▶ 과제:
기록 가운데 단어 "will"가 들어 있는 줄을 빠짐없이 모두 보여 주세요.
▶
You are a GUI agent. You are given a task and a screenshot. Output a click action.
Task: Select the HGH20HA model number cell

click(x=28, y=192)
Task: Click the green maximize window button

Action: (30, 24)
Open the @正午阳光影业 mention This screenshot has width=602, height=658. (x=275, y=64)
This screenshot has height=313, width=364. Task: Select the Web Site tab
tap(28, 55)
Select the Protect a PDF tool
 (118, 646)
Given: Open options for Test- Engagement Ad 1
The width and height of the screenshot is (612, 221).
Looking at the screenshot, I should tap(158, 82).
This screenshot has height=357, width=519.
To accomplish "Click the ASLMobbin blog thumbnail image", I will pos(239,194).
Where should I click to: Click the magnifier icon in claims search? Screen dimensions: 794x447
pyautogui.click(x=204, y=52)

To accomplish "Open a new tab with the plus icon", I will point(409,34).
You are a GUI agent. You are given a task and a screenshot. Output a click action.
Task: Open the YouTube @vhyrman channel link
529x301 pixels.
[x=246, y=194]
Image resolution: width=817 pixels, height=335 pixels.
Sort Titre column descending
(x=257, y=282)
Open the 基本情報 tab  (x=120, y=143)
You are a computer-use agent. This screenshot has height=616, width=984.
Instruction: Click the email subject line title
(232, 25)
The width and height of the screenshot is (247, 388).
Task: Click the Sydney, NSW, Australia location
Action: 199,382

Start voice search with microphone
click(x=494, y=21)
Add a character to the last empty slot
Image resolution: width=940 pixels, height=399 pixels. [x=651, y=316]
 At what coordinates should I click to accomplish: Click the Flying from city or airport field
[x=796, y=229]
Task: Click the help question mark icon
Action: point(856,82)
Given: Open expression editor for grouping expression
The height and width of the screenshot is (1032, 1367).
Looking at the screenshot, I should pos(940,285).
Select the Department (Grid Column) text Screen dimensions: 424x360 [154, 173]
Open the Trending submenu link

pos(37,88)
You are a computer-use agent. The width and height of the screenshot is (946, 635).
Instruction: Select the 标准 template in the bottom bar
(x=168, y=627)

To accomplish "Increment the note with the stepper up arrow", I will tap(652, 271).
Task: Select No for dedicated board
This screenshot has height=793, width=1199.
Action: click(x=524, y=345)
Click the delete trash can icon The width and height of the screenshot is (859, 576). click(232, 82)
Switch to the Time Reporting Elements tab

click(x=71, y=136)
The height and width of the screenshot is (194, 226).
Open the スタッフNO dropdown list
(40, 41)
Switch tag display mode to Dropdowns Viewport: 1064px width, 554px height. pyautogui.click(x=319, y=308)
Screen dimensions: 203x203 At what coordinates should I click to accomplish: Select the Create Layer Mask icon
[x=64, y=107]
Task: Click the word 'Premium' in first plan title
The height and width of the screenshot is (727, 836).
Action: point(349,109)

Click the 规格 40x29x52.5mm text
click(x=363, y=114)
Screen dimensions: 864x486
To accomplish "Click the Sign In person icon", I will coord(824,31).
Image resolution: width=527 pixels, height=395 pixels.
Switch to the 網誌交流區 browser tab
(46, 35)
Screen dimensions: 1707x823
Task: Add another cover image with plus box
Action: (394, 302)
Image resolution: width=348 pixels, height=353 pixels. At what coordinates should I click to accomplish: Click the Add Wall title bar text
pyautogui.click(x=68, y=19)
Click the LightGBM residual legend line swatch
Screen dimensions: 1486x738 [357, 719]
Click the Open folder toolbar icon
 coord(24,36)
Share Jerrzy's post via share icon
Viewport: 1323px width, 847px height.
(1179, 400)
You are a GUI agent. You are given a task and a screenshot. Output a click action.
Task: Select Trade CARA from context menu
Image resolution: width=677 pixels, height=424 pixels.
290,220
◀
▶ 과제 결과:
To accomplish "Click the ASLMobbin blog thumbnail image", I will pos(239,194).
To accomplish "Open a new tab with the plus icon", I will point(409,34).
To accomplish "Increment the note with the stepper up arrow", I will tap(652, 271).
To accomplish "Click the Sign In person icon", I will coord(824,31).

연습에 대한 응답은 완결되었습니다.